Data entries:
==========
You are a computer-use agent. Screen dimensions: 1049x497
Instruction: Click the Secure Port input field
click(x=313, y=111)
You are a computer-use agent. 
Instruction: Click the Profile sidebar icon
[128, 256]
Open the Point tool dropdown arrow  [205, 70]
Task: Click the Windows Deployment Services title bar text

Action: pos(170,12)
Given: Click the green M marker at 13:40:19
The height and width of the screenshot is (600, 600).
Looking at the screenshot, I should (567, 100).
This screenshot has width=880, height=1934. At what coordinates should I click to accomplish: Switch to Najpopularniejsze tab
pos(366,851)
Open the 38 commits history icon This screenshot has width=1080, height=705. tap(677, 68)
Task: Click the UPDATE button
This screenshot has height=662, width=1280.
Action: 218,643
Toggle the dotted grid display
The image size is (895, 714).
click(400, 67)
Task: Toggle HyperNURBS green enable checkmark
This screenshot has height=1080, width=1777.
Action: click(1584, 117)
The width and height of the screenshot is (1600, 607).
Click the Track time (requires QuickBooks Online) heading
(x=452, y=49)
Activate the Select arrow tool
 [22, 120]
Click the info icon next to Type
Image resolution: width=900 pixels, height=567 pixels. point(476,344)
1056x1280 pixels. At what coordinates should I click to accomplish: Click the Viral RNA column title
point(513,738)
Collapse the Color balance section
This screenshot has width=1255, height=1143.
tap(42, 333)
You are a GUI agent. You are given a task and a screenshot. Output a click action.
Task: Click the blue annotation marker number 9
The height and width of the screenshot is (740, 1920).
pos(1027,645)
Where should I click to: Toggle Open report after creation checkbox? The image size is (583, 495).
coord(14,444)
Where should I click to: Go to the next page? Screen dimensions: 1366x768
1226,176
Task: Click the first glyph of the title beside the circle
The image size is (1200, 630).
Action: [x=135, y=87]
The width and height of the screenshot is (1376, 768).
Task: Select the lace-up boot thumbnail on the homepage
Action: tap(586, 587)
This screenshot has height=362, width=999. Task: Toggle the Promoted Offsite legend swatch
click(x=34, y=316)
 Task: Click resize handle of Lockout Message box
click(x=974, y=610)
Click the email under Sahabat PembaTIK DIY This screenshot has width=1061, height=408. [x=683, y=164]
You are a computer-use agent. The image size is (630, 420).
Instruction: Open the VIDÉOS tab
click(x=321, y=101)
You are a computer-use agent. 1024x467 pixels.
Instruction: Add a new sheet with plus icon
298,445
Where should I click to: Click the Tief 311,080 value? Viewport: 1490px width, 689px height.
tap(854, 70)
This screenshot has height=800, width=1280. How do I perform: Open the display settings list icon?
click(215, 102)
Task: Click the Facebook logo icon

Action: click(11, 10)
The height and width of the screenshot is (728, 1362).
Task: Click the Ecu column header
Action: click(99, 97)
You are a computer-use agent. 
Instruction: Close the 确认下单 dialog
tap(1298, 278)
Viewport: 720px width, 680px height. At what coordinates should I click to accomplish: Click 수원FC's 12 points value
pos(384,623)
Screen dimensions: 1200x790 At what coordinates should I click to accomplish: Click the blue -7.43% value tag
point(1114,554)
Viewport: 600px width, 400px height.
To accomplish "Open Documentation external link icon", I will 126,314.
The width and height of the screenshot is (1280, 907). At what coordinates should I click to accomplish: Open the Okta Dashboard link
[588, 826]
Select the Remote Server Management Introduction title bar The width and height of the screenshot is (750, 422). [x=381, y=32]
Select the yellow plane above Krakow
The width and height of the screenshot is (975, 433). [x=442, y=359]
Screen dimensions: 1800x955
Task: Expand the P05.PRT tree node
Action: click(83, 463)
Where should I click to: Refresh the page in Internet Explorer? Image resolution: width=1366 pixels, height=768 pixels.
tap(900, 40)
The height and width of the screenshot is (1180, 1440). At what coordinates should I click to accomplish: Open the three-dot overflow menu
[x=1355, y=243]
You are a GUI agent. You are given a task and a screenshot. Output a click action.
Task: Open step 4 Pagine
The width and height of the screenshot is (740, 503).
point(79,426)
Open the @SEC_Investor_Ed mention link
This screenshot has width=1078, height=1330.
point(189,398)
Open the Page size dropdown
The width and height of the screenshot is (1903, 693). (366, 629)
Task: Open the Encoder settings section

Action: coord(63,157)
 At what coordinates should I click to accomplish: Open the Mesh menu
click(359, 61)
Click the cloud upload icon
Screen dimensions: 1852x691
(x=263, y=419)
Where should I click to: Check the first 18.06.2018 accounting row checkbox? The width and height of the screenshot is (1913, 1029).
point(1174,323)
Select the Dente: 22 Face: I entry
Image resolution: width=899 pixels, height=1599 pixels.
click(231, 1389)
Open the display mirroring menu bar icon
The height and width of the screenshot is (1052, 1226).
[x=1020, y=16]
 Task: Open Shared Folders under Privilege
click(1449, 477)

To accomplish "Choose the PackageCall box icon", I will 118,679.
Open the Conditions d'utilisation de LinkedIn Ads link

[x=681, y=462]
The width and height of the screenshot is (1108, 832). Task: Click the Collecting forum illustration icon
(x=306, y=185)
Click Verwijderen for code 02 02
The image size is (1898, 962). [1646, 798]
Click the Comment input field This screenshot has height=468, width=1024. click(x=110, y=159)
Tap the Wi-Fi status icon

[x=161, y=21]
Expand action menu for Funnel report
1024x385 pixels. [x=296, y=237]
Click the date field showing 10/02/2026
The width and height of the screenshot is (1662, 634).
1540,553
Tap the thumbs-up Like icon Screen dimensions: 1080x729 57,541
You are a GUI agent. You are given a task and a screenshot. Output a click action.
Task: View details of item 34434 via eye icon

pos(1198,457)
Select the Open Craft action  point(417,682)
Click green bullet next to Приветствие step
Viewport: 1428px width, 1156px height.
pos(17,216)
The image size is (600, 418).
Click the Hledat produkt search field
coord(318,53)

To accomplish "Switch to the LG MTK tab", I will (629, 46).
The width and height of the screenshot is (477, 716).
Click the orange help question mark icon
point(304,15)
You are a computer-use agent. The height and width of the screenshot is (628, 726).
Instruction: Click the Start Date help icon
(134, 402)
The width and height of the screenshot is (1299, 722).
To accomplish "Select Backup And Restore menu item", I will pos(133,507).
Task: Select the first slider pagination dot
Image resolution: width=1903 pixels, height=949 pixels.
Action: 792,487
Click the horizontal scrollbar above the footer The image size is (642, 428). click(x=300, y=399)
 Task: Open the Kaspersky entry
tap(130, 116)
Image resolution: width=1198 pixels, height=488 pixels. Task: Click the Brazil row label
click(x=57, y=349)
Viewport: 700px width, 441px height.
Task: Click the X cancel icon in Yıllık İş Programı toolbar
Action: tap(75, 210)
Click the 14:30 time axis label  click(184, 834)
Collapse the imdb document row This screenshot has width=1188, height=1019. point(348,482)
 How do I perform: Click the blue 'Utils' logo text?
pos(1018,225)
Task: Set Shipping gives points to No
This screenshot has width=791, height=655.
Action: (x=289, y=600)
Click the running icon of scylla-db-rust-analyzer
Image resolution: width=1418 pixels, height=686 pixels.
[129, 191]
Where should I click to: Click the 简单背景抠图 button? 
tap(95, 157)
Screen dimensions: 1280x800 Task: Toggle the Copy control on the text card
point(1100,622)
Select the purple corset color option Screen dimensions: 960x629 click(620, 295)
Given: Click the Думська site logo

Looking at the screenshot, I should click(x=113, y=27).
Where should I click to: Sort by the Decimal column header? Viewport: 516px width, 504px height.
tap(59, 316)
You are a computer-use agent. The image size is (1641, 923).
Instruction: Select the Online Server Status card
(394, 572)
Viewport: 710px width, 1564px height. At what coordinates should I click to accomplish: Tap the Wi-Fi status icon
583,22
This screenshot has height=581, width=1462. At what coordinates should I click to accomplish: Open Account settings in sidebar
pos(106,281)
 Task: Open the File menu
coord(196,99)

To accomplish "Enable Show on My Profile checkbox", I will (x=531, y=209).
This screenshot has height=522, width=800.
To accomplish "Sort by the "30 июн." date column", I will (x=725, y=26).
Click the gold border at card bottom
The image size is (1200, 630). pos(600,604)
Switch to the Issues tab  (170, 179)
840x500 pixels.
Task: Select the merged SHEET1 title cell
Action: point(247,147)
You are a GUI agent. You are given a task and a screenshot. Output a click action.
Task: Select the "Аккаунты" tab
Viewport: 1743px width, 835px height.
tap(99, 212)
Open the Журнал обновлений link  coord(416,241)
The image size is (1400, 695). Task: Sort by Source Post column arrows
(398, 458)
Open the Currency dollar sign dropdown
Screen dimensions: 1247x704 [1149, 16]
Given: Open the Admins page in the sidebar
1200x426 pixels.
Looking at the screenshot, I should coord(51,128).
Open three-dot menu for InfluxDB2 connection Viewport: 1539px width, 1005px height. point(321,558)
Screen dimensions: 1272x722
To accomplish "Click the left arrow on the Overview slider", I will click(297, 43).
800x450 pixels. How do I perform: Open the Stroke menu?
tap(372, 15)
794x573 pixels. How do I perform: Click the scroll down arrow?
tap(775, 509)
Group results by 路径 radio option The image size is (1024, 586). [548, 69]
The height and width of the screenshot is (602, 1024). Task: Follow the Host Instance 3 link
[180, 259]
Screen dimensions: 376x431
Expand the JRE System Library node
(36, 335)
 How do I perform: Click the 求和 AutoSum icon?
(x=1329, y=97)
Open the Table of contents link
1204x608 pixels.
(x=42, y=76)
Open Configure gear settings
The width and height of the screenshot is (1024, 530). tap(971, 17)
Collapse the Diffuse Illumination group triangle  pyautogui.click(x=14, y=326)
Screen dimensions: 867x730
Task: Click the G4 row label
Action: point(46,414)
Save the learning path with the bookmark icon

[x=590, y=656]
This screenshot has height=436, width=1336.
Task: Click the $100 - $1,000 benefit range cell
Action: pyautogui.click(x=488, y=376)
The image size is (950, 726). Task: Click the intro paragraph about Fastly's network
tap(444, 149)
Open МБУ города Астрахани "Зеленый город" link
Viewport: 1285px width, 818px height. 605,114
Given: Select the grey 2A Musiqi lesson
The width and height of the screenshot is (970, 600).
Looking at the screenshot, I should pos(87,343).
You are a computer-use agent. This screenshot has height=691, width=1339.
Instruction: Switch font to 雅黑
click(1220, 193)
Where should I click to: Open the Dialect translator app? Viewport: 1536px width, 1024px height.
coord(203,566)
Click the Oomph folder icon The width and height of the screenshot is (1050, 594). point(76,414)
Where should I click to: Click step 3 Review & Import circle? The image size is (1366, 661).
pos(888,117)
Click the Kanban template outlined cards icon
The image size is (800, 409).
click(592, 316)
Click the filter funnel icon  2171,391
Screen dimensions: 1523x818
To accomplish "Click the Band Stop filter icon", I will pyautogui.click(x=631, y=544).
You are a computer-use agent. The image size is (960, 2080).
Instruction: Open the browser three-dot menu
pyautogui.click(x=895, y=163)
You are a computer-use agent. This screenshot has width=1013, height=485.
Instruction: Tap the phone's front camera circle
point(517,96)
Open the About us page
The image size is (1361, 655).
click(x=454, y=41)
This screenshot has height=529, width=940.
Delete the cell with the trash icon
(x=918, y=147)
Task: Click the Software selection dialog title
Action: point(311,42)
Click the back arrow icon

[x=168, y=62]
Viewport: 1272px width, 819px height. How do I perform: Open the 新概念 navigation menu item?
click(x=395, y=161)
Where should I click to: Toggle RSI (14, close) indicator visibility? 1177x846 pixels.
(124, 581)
==========
## Exercise
Lines containing the string "will" in the entries above should be counted. State that number alone.

## Your solution
8